> Exercise instructions: Repeat every entry below exactly.

►

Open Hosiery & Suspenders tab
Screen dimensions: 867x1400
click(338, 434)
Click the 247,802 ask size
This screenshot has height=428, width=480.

◄

> Written response:
Open Hosiery & Suspenders tab
Screen dimensions: 867x1400
click(338, 434)
Click the 247,802 ask size
This screenshot has height=428, width=480.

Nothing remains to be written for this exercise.